In 1946 after serving in World War II, photographer Minor White came to San Francisco to teach at the California School of Fine Arts (now the San Francisco Art Institute) at the urging of his friend Ansel Adams.
White, one of the founders of the influential Aperture magazine, (along with Adams, Dorothea Lange, and others) planned to do a photographic series, City of Surf, which was never realized. Today, some of these photos make up the show “San Francisco Photographs by Minor White” at the California Historical Society through January 22.
Director of exhibitions Erin Garcia thinks the photographer just wanted to show what he saw while walking around with no particular agenda, open to what he might see.
“He is observing and trying to take kind of a neutral stance,” she said. “I don’t think he’s romanticizing what he’s seeing or condemning it. He is seeing a city in the midst of a lot of change.”
In the 59 photos culled from the collection of 473 vintage gelatin silver prints (along with their original negatives) that White left to the historical society in 1957, we see the city in a post-war boom. Houses are being built in the Outer Sunset next to sand dunes, workers pour cement for sidewalks and unload produce trucks. There are photos of businesses on Fillmore Street such as Juhl’s Pet Supply, where the horsemeat is sold (it’s for animal consumption only) and the Nippon Pool Hall. There’s a photo of children playing in the street, and one of a horse-drawn cart going down Potrero. Garcia says she finds White’s photos of a changing city and the demographic shifts insightful, such as the images of women working downtown and neighborhoods becoming more diverse.

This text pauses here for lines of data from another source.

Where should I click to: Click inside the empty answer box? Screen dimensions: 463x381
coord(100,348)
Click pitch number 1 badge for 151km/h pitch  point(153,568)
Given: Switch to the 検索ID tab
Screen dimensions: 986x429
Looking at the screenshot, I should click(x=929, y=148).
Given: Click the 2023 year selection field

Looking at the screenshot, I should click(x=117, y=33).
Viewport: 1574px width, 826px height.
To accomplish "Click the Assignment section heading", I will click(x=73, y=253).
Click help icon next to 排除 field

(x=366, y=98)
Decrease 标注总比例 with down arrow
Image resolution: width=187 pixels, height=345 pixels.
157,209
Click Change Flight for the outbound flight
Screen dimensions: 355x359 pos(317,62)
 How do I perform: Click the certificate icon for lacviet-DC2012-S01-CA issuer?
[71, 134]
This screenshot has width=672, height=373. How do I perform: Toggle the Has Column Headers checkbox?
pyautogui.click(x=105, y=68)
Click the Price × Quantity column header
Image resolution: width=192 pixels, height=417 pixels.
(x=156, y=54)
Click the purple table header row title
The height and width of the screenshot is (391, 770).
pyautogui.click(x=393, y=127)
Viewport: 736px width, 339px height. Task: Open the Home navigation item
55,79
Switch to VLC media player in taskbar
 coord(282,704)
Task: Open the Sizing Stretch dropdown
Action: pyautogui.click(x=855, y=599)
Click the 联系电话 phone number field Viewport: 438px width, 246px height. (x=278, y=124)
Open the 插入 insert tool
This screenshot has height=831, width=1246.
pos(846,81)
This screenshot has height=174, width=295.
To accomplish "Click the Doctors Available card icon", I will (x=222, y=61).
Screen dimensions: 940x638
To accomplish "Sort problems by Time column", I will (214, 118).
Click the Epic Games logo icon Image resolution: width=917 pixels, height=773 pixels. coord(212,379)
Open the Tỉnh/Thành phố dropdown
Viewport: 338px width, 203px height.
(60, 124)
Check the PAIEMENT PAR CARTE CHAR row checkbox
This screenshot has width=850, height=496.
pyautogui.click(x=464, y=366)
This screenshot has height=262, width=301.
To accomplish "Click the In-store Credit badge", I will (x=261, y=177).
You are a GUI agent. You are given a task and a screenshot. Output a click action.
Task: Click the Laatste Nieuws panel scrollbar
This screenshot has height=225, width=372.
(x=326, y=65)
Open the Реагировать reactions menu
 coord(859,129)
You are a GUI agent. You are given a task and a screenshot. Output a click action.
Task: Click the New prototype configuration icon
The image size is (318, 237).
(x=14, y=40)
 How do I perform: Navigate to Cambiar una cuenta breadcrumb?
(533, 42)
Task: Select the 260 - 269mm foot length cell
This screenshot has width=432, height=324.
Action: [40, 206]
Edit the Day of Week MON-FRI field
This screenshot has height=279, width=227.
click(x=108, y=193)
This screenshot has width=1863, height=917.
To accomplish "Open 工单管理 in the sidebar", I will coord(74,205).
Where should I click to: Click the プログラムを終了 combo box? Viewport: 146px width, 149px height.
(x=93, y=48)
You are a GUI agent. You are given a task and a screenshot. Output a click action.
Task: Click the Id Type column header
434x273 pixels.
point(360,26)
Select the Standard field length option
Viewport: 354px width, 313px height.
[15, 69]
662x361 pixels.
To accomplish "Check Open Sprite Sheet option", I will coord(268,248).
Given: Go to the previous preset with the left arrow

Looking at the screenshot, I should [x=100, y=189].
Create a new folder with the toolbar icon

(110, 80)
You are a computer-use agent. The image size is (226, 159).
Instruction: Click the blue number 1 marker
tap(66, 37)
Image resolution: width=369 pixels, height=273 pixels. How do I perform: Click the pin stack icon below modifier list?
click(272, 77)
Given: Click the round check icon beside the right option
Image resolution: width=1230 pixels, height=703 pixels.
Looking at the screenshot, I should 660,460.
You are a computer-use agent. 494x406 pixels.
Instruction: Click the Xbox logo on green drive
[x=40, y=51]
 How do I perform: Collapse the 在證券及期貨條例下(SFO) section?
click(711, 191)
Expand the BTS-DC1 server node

“He’s really seeing kind of the layers of the city” she said. “There’s photos in Chinatown of buildings being demolished for new construction, so what he’s showing is a new city taking over the older city.”
White became known for compositions that suggest deeper meanings, but here, his photos are more purely documentary, Garcia says.
“Later, Minor White goes on to make work that is more poetic and symbolic,” she said. “I don’t see that in these photos.”
Scholars sometimes discuss how White’s closeted queerness may have influenced his work. In notes for the show, Garcia mentions a 2015 article in Aperture by Kevin Moore, a photography historian, who argues that White’s photos of San Francisco—which more and more being seen as a gay mecca when he moved here in the ‘40s—were some of the “straightest” of his work.
White may have absorbed a certain hetero aesthetic from his mentors. Along with Adams, these included Alfred Stieglitz and Edward Weston. “Like them, White emphasized the formal disposition of elements within the frame and approached his subject matter with clear-eyed forthrightness,” Garcia writes. “On the other hand, the work of his mentors was ‘straight’ in the sense that it manifested their heterosexuality; masterful gazes at female bodies and natural objects were prevalent in their work. For White, the overlap of these meanings was untenable, and so he sought artistic inspiration in more veiled subject matter.”
Garcia says she finds it interesting how much of the city White crossed, giving us an on-the-ground view of San Francisco on little proof cards, showing people the daily life of the city—not photos of iconic views.
“He goes to the Fillmore and photographs the guy standing next to the stoop,” she said, referring to a memorable photo of Elks’ Shoe Shine Parlor on Geary Boulevard. “He doesn’t photograph the main intersection of the Fillmore.”